The Psychedelic Disco Connection


Psychedelic ExperienceWRITTEN BY JOSH RAY MARCH 2017

It doesn’t take much knowledge of popular culture to know that the psychedelic movement defined much of the ‘60s, whilst the disco movement defined much of the ‘70s. However, most people are completely unaware that there’s a direct link between the two.

The connecting figure is David Mancuso – a man you can place right at the foundations of modern dance culture, dating it exactly to his Love Saves The Day party on Valentines Day 1970, at his Loft space in Manhattan.

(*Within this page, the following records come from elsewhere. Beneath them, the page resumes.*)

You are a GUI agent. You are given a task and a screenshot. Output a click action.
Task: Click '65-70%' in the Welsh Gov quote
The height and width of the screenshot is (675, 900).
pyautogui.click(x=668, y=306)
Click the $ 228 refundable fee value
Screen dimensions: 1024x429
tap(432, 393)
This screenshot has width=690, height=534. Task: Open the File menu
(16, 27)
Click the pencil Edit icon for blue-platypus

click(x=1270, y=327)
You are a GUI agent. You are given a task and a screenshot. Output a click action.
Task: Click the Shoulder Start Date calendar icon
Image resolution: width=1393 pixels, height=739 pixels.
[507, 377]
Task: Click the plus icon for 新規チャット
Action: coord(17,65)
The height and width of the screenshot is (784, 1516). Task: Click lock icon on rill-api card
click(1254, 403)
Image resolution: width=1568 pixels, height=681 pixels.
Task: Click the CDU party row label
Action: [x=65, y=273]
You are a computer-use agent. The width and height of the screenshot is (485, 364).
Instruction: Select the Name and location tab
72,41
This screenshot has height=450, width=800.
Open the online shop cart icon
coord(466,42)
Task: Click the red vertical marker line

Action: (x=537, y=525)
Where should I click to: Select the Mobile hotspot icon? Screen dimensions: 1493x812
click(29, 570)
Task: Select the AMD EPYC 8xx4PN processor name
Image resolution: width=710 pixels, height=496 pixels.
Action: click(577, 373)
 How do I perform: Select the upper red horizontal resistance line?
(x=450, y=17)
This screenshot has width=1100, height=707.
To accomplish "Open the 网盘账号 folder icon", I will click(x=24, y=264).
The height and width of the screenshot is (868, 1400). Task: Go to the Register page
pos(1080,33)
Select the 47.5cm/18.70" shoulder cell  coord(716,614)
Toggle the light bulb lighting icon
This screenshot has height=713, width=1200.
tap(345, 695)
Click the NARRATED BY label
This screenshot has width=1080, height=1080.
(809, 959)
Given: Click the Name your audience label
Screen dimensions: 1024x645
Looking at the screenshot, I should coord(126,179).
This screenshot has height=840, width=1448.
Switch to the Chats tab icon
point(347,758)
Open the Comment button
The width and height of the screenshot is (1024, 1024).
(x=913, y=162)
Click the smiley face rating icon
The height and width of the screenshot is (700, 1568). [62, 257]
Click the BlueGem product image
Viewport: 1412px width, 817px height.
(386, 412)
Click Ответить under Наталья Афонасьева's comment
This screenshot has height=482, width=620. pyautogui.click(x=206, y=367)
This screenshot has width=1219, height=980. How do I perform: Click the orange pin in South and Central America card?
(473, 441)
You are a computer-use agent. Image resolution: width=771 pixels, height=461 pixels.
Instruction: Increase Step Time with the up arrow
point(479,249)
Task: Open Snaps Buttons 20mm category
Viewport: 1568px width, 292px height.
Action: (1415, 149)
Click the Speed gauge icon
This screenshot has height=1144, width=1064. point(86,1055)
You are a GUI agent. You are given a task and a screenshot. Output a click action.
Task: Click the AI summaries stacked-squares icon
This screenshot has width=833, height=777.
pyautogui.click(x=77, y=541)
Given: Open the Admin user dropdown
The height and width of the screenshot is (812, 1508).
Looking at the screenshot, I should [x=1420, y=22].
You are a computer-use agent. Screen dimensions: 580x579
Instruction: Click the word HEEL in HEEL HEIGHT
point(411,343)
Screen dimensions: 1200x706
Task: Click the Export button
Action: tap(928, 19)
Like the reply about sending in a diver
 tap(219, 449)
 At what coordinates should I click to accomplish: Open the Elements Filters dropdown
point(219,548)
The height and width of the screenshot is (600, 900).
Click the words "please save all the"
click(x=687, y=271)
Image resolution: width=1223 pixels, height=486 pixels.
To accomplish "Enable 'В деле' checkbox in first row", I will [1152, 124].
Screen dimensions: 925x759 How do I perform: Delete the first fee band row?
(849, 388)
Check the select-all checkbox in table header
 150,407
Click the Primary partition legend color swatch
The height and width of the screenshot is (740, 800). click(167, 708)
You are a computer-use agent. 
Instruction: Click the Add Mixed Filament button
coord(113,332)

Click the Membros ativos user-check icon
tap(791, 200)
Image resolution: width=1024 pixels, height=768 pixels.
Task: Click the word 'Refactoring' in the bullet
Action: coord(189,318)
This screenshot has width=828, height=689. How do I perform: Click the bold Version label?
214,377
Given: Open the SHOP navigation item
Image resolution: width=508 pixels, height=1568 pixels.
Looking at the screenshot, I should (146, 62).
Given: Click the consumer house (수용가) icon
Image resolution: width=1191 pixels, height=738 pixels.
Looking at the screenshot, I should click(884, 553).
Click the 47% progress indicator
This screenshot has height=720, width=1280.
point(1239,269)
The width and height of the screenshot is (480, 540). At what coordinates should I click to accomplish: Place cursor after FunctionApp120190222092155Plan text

David Mancuso by Pete Fowler

It was only when Tim Lawrence wrote the seminal, ‘Love Saves The Day: A History Of American Dance Culture, 1970-1979’ in 2003 that the significance of Mancuso’s legacy started to be recognised. Having read a review copy of the book, Greg Wilson wrote ‘David Mancuso And The Art Of Deejaying Without Deejaying’ as an online piece for Grand Slam – republished on The Loft’s own website – and because the connection unified two huge areas of personal interest, his specific focus and further digging crystallised the psychedelic disco connection and helped in establishing a fuller understanding of how important a figure Mancuso was.

David Mancuso got his first taste of Manhattan in the early ‘60s and moved into the heart of the city from up State soon after. His insatiable appetite for music continued to grow and he was introduced to top-level sound quality, acquiring a set of Klipschorn speakers from Richard Long – a speaker with a focus on perfect sound reproduction, rather than volume.

Mancuso moved to his Loft at 647 Broadway in the NoHo area of Manhattan that had become attractive to artists, with big warehouse spaces and relatively cheap rents. He absorbed as many aspects of the Big Apple’s nightlife culture as he could, going to events across the city, but his favourite haunts were the rent parties that had become a central part of the black nightlife since the turn of the century – privately hosted parties used to raise funds for extortionate rent. The communal atmosphere of these parties appealed much more to Mancuso than the fleeting friendships of the club scene. His time at an orphanage in the first five years of his life had given him a more fluid and extended concept of family.

Timothy Leary

The psychedelic connection comes into play via Timothy Leary. Having discovered ‘the shortcut to enlightenment’ at the age of twenty, Mancuso soon picked up on Leary’s ‘The Psychedelic Experience: A Manual Based On The Tibetan Book Of The Dead’ – a handbook for tripping he’d written with Richard Alpert and Ralph Metzner in the early ‘60s. Mancuso began attending Leary’s lectures and parties, visiting the West Village LSD (League for Spiritual Discovery) and soon began to host his own parties based on Leary’s ideas, which focused on ‘set and setting’ and sought to guide people along their trip with music. Mancuso also began work on an ever-growing Yoga shrine, which became a central feature in his Loft.

David Mancuso

Mancuso would programme trip tapes to play at his gatherings, occasionally leading to people getting up and dancing. As time went by, more and more people began attending his bi-monthly parties and the dancing started to move into the fore. Mancuso rearranged his apartment to accommodate the dancers, always reaching for the best in sound quality.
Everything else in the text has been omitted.